In April 2019, I took a pilgrimage with the Japanese American Citizens League to Manzanar, an incarceration site in the Eastern Sierras, with co-director Brian Stauffenbiel and community engagement director Miya Sommers. Ghosts swept past our group and danced alongside over 1,000 other pilgrims in Manzanar. These spirits held stories of pain, sorrow, resilience, and hope — an the energy that was ever-present as we walked through the isolated grounds.
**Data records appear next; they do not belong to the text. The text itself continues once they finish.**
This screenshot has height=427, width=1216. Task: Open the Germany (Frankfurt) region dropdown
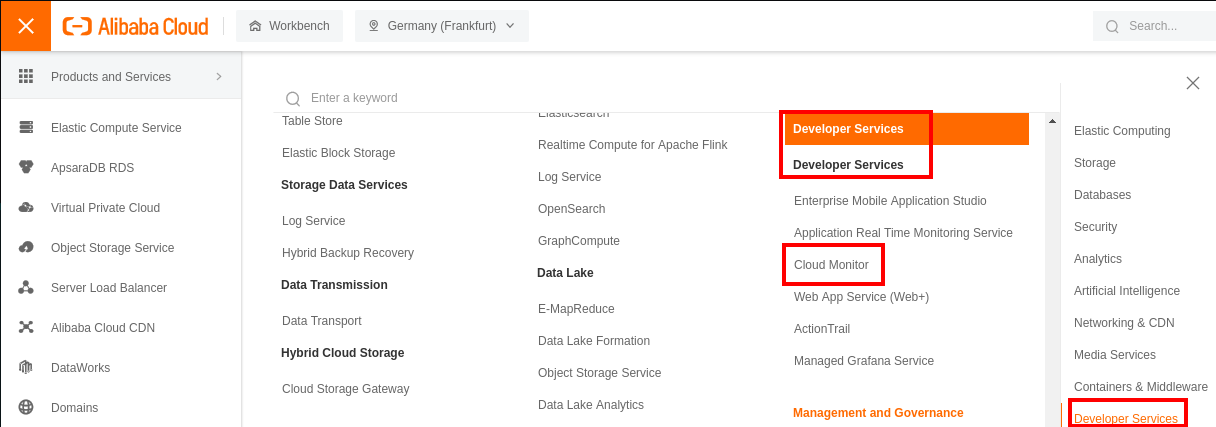coord(441,26)
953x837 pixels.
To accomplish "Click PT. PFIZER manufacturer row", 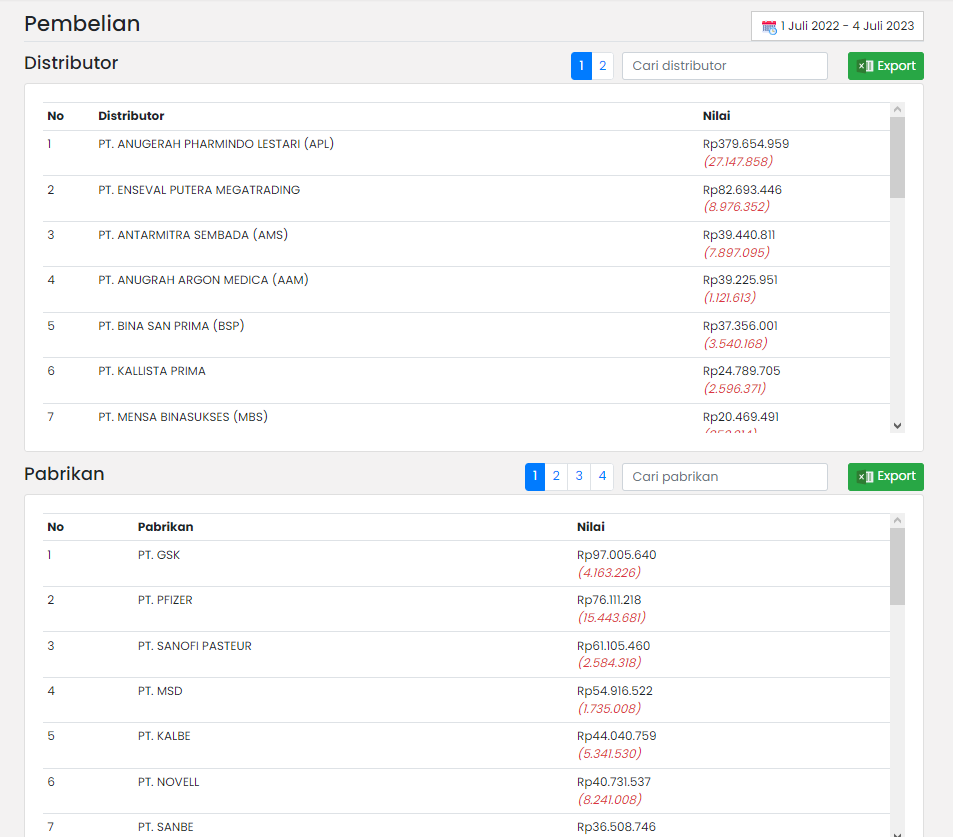I will click(x=165, y=600).
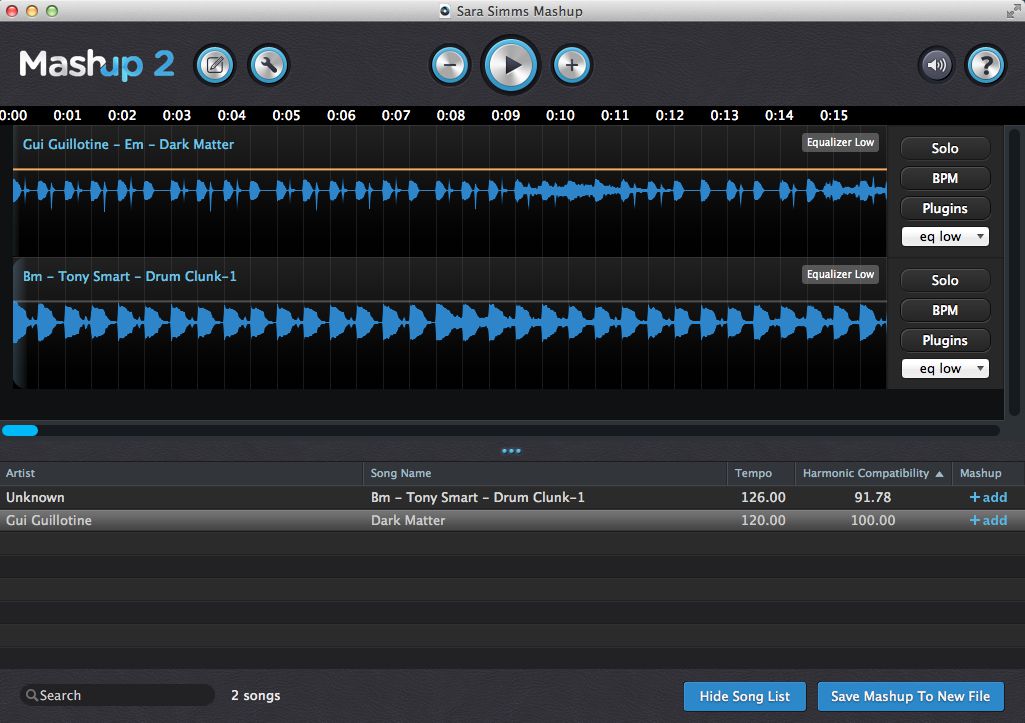Solo the Dark Matter track
This screenshot has width=1025, height=723.
[944, 148]
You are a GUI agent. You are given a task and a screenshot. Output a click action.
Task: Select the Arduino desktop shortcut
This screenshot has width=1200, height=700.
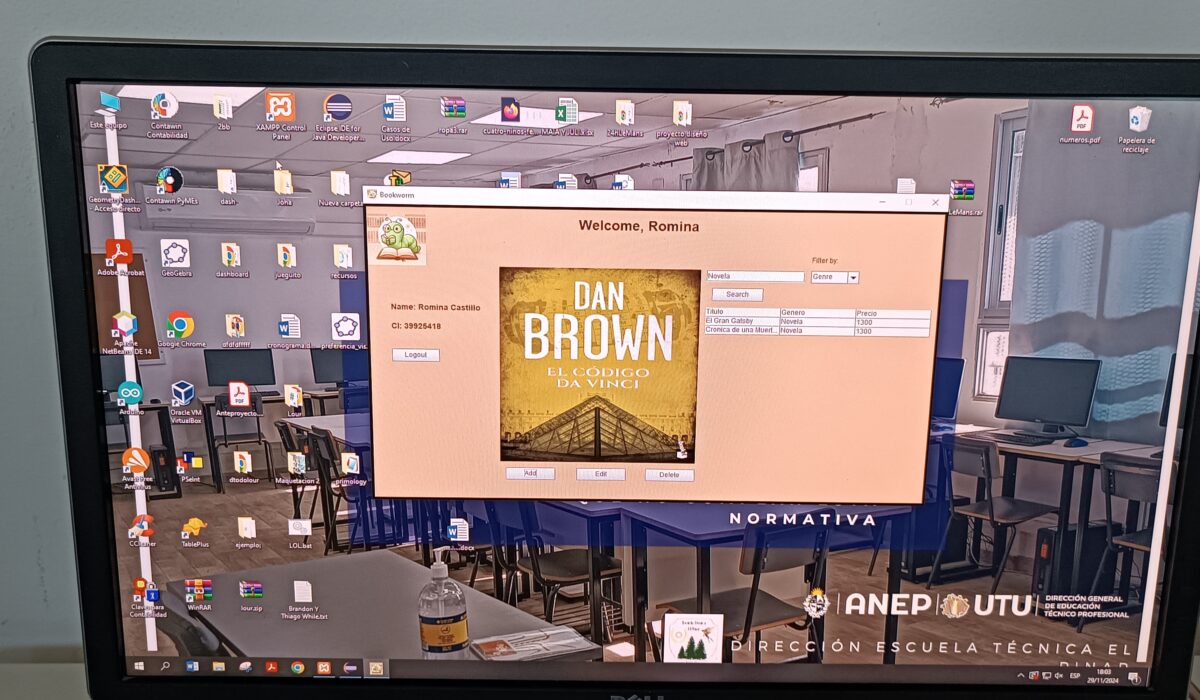point(130,393)
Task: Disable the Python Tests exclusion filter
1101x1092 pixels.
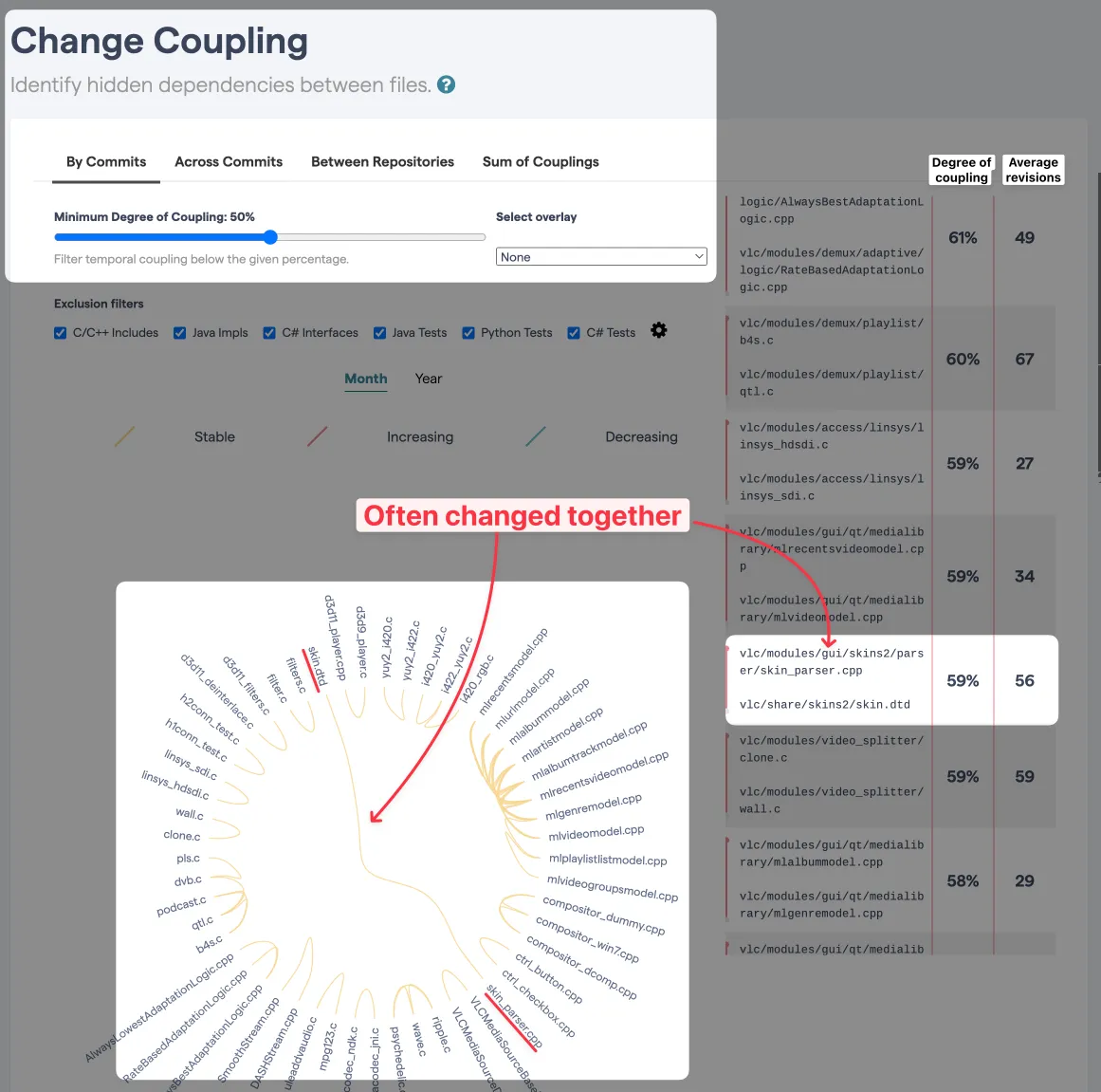Action: pos(468,333)
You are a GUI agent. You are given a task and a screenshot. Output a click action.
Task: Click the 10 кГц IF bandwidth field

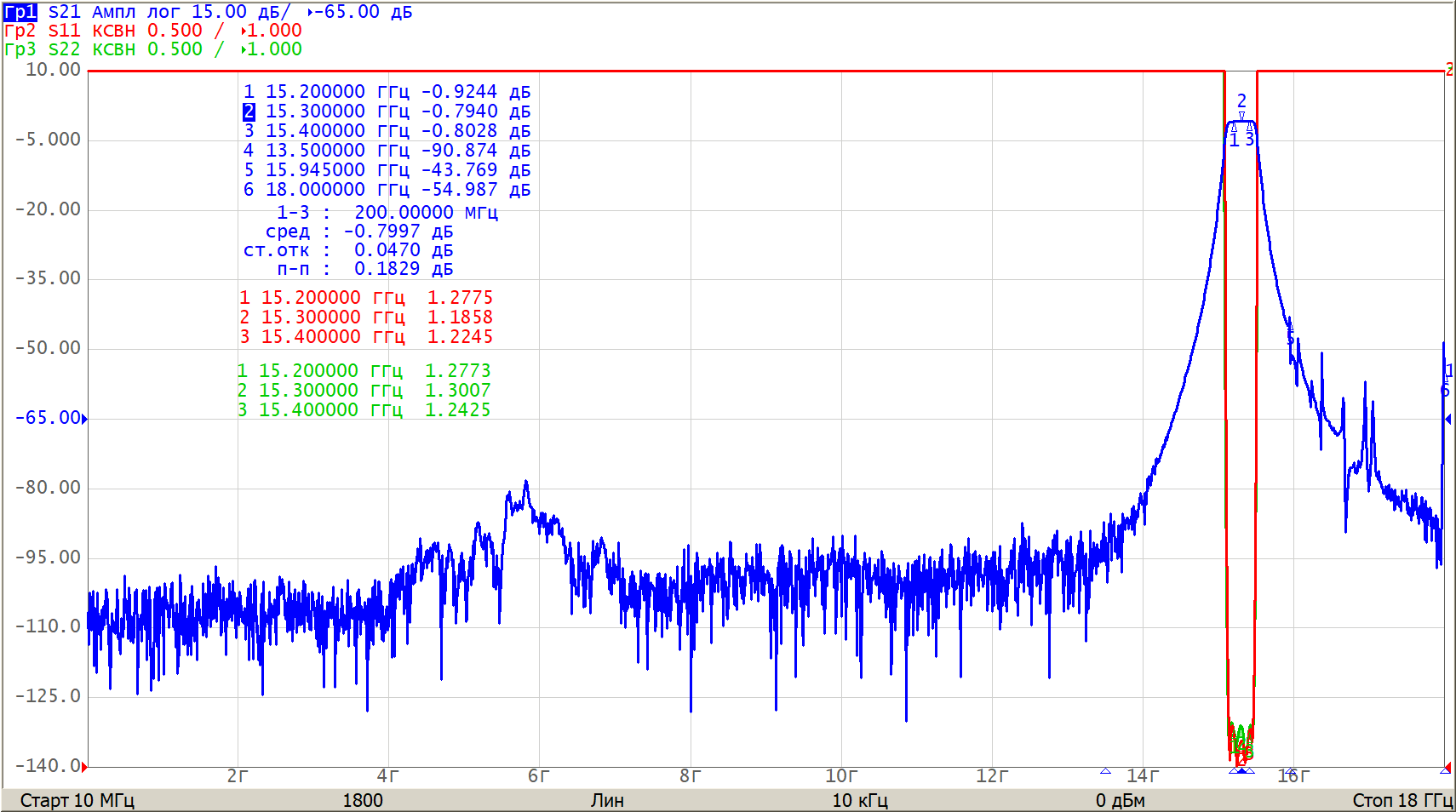pyautogui.click(x=860, y=800)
With each step, I was transported between those memories of the past and to the the resilience of the present, reminding me that this annual pilgrimage was a testimony to survivors, descendants, and allies gathering together to ensure this would never happen again.
My time at Manzanar impressed upon me the need to honor the resilience embedded in being Japanese American. This journey is long and not accessible to many, so I knew our piece had to become an immersive dance pilgrimage performed in JA community spaces to allow more of our community to be healed and transformed by the resilience and hope generated at the pilgrimage.